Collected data
▶
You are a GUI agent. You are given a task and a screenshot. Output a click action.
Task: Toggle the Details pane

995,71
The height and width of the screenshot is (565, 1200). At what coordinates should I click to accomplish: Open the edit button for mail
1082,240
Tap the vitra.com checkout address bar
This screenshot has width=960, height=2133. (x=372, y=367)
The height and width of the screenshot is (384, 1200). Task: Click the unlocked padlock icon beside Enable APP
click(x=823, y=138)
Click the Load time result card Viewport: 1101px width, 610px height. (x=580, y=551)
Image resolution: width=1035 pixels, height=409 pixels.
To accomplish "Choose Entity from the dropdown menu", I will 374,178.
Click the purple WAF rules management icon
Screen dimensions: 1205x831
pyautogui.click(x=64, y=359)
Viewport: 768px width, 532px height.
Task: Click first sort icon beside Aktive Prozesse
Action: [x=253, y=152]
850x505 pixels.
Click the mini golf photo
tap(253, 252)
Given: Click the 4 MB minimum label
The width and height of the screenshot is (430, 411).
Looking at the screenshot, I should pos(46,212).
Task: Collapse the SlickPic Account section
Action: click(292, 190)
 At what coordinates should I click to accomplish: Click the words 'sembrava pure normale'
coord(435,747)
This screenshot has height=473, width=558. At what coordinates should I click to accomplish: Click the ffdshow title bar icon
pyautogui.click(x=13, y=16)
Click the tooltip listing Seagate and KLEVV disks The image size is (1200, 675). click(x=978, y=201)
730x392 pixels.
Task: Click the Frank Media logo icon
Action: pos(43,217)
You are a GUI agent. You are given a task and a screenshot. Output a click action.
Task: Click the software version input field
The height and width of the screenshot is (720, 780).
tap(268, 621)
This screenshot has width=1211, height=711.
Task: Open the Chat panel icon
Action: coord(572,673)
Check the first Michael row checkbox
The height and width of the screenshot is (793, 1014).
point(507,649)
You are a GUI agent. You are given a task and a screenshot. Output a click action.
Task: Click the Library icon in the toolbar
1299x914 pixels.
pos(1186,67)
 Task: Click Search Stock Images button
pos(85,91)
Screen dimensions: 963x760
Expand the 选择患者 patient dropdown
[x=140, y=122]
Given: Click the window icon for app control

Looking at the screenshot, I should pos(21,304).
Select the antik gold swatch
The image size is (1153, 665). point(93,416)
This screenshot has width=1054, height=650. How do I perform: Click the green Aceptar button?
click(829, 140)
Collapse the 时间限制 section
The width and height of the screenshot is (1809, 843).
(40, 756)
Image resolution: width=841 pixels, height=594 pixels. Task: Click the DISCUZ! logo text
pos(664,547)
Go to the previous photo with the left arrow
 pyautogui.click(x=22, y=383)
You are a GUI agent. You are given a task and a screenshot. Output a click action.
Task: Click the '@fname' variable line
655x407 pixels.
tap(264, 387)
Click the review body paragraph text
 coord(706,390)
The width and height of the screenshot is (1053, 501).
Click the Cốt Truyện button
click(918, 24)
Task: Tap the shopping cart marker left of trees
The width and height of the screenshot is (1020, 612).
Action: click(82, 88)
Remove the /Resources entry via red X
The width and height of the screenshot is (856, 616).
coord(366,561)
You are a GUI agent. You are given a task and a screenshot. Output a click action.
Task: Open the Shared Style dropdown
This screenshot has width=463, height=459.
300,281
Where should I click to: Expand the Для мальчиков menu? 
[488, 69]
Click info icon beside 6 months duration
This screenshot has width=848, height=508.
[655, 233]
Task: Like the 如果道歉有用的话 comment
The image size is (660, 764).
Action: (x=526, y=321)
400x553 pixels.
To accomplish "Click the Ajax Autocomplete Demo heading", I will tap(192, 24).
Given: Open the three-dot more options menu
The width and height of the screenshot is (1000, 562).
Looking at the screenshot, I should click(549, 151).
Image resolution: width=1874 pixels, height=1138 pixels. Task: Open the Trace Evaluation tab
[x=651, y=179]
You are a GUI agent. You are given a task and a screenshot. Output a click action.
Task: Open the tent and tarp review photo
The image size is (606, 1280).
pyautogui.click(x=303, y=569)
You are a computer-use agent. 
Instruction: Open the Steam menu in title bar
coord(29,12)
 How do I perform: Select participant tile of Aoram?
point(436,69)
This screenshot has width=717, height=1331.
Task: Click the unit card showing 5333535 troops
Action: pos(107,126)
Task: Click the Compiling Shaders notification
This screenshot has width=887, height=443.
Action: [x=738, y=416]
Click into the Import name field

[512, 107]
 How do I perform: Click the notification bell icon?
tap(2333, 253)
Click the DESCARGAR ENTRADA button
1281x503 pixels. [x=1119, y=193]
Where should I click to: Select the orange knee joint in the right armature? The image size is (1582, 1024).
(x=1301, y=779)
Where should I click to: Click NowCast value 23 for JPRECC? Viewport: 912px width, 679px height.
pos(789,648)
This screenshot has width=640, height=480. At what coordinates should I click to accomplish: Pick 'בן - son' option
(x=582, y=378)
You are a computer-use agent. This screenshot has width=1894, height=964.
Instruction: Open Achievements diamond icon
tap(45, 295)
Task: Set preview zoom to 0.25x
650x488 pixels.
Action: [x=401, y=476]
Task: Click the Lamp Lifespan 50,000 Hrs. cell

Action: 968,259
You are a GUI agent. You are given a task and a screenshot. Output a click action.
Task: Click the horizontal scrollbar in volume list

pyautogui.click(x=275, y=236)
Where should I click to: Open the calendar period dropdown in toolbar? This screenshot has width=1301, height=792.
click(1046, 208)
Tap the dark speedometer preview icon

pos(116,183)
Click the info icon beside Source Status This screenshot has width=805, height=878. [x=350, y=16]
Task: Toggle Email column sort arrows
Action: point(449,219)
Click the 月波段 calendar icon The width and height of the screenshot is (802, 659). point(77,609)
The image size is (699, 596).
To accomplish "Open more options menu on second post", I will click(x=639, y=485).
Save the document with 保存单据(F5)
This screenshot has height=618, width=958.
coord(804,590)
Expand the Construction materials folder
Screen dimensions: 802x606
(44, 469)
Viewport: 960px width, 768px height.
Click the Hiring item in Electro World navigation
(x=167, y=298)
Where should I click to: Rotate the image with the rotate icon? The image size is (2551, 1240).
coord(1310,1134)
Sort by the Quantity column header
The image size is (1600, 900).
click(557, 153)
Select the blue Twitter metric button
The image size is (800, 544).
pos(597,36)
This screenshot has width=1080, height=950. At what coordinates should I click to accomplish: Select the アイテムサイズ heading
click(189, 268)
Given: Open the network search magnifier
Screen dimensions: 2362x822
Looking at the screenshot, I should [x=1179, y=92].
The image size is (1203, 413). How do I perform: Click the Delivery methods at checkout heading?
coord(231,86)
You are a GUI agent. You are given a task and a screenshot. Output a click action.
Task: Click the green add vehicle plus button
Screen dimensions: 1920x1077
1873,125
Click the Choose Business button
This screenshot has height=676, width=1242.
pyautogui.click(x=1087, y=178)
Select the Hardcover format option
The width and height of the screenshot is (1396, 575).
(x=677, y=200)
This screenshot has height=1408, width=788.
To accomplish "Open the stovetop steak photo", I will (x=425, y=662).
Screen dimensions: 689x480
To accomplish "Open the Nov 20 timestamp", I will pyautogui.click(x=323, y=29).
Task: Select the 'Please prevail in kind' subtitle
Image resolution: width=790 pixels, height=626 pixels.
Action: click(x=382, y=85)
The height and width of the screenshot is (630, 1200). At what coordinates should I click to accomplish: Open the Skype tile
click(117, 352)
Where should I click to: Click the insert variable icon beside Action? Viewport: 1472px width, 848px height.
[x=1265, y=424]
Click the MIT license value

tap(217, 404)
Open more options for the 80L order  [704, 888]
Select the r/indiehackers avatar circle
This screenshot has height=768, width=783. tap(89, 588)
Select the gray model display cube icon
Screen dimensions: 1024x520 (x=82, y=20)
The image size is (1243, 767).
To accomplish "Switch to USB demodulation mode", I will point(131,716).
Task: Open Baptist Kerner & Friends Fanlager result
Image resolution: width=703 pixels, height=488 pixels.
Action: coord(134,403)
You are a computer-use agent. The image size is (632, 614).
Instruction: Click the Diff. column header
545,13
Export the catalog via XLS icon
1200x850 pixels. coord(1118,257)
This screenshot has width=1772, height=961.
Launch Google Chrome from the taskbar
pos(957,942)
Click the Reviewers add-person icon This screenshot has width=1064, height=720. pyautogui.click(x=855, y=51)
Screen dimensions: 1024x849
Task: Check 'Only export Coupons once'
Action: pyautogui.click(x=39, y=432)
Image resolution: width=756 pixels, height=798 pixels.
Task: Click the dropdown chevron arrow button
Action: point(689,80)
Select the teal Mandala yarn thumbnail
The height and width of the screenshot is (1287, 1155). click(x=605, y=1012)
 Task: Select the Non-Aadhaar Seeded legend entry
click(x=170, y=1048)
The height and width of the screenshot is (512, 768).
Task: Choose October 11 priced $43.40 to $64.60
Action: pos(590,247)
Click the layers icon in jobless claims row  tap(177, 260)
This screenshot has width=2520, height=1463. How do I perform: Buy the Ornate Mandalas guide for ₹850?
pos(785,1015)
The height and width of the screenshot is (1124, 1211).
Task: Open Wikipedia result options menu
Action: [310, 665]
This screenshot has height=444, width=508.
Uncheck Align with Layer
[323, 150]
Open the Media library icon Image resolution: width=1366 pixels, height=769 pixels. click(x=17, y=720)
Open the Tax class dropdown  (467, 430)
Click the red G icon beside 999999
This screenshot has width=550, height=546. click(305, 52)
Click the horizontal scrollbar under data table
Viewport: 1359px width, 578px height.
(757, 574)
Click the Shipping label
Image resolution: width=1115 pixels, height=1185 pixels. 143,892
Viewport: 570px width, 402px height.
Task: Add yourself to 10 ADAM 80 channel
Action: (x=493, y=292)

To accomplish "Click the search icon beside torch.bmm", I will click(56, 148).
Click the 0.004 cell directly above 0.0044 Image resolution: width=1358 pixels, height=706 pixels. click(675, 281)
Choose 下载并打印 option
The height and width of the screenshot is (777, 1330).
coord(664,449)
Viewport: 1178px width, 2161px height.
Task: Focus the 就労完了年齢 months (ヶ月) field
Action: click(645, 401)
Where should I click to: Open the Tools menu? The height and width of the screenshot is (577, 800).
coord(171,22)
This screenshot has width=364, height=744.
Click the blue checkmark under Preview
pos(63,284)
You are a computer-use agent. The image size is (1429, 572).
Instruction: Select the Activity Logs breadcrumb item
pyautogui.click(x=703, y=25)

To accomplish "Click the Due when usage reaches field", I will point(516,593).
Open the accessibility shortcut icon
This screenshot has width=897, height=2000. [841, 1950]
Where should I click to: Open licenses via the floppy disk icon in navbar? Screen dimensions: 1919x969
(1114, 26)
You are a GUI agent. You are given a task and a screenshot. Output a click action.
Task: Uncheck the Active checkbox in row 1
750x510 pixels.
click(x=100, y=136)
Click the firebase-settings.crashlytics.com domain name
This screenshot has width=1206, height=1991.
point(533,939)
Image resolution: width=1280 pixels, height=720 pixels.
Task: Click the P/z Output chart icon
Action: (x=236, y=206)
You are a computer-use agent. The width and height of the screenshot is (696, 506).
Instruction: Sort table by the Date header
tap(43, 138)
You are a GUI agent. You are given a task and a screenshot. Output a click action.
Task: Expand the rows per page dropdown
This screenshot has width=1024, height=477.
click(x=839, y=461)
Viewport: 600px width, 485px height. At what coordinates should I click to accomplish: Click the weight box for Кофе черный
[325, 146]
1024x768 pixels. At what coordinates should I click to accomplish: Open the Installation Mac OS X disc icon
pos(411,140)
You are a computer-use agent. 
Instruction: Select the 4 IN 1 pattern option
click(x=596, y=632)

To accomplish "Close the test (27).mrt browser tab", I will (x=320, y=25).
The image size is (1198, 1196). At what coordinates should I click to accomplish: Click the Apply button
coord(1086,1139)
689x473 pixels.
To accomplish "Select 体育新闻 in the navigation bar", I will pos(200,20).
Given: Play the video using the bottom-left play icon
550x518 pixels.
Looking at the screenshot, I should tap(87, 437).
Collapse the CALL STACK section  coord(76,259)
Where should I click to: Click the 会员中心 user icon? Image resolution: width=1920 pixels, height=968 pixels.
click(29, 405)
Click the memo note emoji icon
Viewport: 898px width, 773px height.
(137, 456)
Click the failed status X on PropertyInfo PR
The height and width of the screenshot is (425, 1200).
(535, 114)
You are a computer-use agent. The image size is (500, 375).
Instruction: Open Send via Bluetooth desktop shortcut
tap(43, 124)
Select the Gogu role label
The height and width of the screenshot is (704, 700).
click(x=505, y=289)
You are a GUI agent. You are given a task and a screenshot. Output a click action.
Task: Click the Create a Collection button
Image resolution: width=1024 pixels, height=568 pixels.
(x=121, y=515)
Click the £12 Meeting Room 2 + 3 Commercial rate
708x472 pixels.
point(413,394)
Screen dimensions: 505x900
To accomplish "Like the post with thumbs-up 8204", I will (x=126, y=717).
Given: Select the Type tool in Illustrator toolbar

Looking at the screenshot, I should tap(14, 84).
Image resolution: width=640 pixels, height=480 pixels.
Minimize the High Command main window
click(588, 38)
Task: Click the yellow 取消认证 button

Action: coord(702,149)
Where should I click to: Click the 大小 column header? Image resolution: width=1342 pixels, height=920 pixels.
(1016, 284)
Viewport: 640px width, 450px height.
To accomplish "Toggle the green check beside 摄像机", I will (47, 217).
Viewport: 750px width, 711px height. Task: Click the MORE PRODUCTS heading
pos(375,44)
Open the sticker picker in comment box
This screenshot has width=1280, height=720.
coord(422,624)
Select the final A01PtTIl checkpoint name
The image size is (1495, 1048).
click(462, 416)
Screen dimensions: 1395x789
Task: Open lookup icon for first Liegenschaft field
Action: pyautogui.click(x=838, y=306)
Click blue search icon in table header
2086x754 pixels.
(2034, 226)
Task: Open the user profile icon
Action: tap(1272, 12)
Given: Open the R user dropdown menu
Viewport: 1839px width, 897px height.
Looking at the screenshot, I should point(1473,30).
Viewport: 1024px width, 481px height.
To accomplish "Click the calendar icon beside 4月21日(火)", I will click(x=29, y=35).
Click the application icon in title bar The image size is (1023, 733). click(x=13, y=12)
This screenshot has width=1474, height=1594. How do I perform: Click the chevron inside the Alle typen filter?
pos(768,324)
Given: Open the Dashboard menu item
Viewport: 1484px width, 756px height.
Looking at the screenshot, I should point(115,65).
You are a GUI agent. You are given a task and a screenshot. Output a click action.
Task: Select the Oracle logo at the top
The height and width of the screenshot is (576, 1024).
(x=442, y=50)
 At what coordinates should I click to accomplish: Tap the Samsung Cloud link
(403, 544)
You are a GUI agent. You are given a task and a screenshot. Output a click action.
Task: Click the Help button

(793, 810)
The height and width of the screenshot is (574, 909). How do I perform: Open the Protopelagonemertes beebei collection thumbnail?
◀
## Problem details
Filtering the entries above by the word "post", copy each line that matches.

## Your solution
To accomplish "Open more options menu on second post", I will click(x=639, y=485).
To accomplish "Like the post with thumbs-up 8204", I will (x=126, y=717).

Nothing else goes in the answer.